#### Task goal:
Return every line of the data below verbatim, with no changes.

#### Records:
# # # # #
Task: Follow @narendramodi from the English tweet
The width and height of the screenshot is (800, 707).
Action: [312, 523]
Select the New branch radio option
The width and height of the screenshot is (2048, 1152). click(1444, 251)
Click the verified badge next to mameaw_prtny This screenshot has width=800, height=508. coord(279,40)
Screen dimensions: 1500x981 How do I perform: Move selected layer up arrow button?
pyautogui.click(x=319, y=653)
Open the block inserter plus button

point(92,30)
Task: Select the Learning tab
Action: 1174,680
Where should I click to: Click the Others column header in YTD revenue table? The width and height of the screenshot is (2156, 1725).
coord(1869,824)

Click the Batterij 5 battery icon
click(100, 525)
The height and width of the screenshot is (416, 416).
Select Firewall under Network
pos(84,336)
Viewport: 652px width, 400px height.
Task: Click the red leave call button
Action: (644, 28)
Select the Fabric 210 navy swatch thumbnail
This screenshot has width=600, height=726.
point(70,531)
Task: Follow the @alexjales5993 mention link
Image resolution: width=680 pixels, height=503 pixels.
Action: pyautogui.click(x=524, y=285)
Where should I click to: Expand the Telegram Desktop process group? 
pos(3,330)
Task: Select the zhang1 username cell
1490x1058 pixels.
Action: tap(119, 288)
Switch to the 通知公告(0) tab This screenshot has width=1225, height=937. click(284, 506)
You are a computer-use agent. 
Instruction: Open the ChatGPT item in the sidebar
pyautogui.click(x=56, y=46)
# # # # #
#### Result for this exercise:
Task: Follow @narendramodi from the English tweet
The width and height of the screenshot is (800, 707).
Action: [312, 523]
Select the New branch radio option
The width and height of the screenshot is (2048, 1152). click(1444, 251)
Click the verified badge next to mameaw_prtny This screenshot has width=800, height=508. coord(279,40)
Screen dimensions: 1500x981 How do I perform: Move selected layer up arrow button?
pyautogui.click(x=319, y=653)
Open the block inserter plus button

point(92,30)
Task: Select the Learning tab
Action: 1174,680
Where should I click to: Click the Others column header in YTD revenue table? The width and height of the screenshot is (2156, 1725).
coord(1869,824)

Click the Batterij 5 battery icon
click(100, 525)
The height and width of the screenshot is (416, 416).
Select Firewall under Network
pos(84,336)
Viewport: 652px width, 400px height.
Task: Click the red leave call button
Action: (644, 28)
Select the Fabric 210 navy swatch thumbnail
This screenshot has width=600, height=726.
point(70,531)
Task: Follow the @alexjales5993 mention link
Image resolution: width=680 pixels, height=503 pixels.
Action: pyautogui.click(x=524, y=285)
Where should I click to: Expand the Telegram Desktop process group? 
pos(3,330)
Task: Select the zhang1 username cell
1490x1058 pixels.
Action: tap(119, 288)
Switch to the 通知公告(0) tab This screenshot has width=1225, height=937. click(284, 506)
You are a computer-use agent. 
Instruction: Open the ChatGPT item in the sidebar
pyautogui.click(x=56, y=46)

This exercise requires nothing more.